*** Opening of RECORDS TO PROCESS ***

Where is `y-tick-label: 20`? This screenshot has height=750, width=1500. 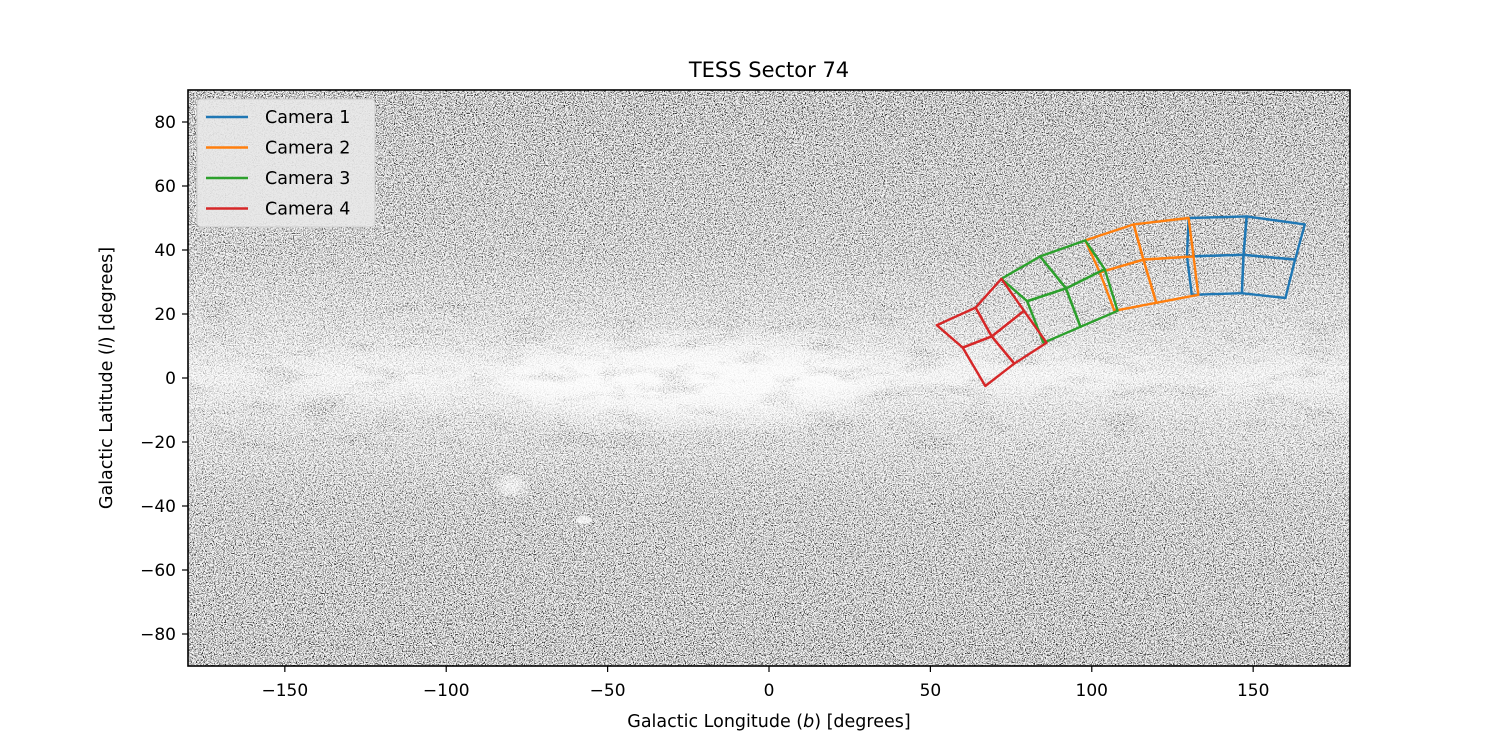 y-tick-label: 20 is located at coordinates (165, 315).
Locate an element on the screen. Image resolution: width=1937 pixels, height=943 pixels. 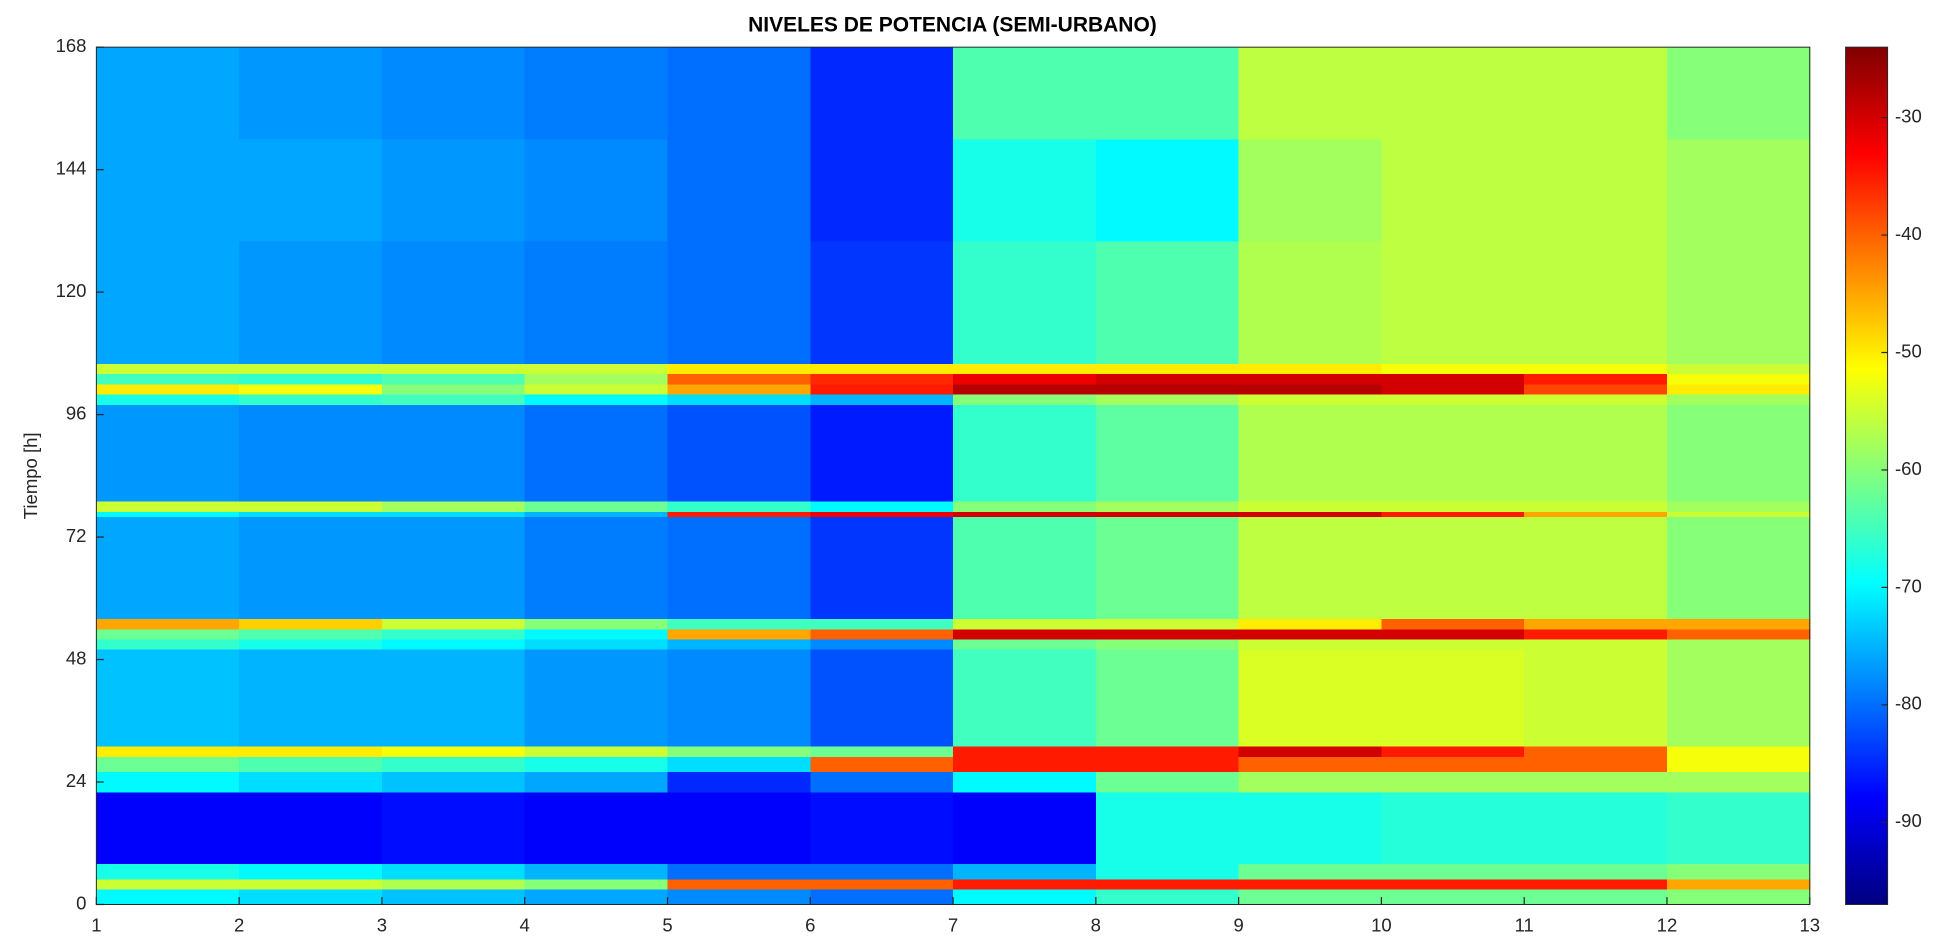
x-tick-label: 9 is located at coordinates (1238, 926).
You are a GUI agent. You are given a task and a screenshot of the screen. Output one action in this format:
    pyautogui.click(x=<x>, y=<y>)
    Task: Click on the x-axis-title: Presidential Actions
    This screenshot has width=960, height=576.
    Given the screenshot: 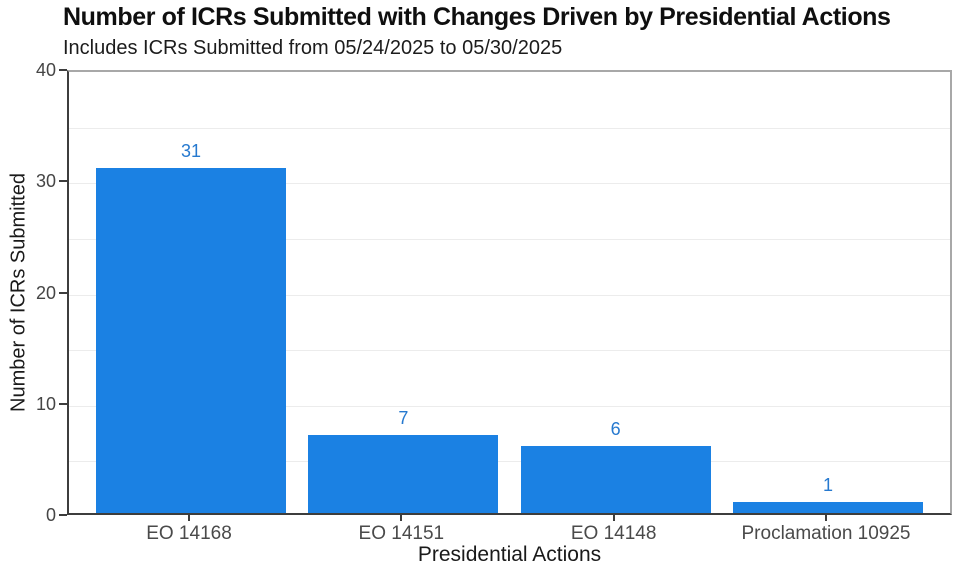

*** Close of RECORDS TO PROCESS ***

Set down the entries exactly as they stand, from the line containing "Locate an element" through the end of the entries. Leave out the pictures.

WRITTEN ANSWER:
Locate an element on the screen. Image resolution: width=1937 pixels, height=943 pixels. 
x-tick-label: 9 is located at coordinates (1238, 926).
You are a GUI agent. You are given a task and a screenshot of the screen. Output one action in this format:
    pyautogui.click(x=<x>, y=<y>)
    Task: Click on the x-axis-title: Presidential Actions
    This screenshot has width=960, height=576.
    Given the screenshot: 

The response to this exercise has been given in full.